Data listing =>

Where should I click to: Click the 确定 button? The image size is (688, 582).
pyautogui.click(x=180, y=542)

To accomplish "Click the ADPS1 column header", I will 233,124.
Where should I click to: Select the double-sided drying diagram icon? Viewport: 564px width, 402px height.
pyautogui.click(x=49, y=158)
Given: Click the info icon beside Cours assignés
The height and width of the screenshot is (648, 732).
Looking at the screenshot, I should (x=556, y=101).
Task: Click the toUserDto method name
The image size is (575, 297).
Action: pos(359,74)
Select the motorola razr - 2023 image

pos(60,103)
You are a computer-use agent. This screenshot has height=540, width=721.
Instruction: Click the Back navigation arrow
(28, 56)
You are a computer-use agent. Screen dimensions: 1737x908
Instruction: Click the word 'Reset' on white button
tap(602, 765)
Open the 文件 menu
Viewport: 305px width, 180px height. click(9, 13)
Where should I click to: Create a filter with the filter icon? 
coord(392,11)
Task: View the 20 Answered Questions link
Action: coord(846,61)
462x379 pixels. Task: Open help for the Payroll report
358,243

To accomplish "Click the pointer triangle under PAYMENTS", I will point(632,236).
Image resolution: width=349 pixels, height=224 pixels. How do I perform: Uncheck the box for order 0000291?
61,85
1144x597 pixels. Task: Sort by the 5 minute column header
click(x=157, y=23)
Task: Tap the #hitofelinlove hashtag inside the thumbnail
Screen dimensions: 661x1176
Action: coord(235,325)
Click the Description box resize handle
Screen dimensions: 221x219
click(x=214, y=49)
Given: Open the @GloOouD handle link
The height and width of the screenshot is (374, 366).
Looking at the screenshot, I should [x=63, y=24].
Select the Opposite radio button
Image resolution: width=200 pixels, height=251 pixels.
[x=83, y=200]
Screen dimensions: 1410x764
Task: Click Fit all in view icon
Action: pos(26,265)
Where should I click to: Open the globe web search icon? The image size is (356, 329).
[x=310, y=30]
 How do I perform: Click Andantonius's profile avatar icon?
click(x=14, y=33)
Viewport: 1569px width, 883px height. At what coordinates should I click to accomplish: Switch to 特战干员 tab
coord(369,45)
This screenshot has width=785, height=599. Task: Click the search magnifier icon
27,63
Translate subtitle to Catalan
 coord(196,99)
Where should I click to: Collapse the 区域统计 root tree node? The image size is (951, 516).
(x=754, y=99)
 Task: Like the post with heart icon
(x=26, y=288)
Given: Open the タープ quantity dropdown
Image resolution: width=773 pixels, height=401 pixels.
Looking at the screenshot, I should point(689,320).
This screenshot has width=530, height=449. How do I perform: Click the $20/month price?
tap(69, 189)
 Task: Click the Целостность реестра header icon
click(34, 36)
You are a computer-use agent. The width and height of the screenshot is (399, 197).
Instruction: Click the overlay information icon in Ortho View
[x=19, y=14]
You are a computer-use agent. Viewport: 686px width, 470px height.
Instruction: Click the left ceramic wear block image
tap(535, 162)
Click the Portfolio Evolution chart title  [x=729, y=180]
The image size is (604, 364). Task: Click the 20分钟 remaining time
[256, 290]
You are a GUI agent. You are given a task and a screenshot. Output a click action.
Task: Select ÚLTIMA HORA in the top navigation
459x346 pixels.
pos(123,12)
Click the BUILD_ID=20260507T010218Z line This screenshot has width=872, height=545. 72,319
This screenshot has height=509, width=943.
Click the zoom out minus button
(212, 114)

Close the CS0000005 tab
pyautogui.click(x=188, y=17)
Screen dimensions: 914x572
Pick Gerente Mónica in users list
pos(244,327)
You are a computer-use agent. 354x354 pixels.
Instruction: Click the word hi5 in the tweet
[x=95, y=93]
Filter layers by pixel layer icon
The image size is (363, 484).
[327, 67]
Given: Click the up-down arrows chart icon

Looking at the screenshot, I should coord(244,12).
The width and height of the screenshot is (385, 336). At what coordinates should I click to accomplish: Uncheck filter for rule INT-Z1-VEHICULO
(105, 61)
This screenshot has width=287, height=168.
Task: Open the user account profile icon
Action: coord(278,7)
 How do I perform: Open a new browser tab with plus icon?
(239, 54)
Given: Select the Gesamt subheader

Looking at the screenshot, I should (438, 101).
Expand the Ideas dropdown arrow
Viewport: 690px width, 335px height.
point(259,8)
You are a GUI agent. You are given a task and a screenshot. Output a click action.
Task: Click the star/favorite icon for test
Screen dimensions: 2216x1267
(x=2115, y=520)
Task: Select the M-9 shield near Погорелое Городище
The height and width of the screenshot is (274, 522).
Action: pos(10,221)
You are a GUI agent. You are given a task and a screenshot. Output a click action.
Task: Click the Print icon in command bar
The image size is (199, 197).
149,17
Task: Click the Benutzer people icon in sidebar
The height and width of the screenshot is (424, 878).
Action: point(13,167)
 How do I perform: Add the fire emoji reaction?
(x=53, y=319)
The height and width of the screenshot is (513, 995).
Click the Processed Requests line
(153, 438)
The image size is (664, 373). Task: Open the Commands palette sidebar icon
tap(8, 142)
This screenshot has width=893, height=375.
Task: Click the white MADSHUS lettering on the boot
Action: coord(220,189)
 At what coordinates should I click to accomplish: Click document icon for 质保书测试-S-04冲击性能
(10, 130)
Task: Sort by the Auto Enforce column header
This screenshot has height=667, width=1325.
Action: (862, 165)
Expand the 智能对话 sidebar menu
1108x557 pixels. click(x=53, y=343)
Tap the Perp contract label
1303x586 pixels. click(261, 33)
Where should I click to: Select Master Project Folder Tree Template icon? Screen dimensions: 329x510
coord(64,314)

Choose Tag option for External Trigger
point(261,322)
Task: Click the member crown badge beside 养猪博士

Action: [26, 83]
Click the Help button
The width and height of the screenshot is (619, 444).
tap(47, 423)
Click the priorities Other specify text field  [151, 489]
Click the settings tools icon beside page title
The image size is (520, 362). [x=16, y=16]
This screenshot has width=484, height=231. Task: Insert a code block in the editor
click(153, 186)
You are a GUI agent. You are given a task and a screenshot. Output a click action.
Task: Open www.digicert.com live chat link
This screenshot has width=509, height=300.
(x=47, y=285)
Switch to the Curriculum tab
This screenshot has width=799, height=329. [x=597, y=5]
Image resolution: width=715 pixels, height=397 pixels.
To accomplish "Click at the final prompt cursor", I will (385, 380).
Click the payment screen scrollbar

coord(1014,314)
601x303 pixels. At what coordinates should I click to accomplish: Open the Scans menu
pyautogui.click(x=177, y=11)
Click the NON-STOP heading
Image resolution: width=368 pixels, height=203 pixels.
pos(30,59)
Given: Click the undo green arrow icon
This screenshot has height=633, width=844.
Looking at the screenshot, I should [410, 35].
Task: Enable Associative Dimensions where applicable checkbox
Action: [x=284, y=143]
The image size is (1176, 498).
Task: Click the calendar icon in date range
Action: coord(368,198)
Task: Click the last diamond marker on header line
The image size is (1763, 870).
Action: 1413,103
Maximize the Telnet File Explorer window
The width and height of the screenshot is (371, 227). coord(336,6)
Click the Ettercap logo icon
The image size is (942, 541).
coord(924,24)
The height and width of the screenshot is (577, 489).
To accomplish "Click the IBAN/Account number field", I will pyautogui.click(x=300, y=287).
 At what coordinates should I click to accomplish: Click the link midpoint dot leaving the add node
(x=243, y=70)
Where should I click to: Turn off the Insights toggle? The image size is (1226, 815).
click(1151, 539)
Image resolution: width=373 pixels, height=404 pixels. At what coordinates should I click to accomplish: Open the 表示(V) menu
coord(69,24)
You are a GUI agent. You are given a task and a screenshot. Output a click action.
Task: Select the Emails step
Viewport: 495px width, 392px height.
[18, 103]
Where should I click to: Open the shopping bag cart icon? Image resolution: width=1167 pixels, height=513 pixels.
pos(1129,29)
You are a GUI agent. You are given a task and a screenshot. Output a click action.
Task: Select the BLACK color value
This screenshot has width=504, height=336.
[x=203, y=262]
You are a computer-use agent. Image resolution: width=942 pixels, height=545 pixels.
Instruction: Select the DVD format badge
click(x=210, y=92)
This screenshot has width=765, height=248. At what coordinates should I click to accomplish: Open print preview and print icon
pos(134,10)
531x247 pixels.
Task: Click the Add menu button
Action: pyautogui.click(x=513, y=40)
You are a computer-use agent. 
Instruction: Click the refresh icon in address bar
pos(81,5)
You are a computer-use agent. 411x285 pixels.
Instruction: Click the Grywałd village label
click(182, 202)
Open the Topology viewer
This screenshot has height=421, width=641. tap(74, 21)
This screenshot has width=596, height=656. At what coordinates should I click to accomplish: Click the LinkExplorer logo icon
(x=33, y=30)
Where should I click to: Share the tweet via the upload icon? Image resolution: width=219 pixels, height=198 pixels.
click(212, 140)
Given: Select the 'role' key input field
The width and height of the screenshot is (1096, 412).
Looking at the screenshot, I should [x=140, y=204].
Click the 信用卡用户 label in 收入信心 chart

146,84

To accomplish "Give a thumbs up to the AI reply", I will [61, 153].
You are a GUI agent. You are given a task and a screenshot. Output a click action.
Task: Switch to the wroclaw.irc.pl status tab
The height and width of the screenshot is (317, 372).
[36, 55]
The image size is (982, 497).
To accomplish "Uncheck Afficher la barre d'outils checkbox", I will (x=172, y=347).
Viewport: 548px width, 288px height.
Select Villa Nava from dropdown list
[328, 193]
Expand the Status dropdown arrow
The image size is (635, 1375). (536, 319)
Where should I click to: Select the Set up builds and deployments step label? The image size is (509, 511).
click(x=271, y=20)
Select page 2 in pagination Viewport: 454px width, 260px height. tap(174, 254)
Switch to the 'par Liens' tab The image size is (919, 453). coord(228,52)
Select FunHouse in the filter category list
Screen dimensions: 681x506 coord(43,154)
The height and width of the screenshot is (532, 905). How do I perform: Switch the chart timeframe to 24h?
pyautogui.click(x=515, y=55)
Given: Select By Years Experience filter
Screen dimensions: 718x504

About this task =>
Every line above from the line with "Where should I click to: Collapse" to the line with "Given: Open the タープ quantity dropdown" is wanted, ends included; write them out exactly and add no other line.

Exercise solution =>
Where should I click to: Collapse the 区域统计 root tree node? The image size is (951, 516).
(x=754, y=99)
 Task: Like the post with heart icon
(x=26, y=288)
Given: Open the タープ quantity dropdown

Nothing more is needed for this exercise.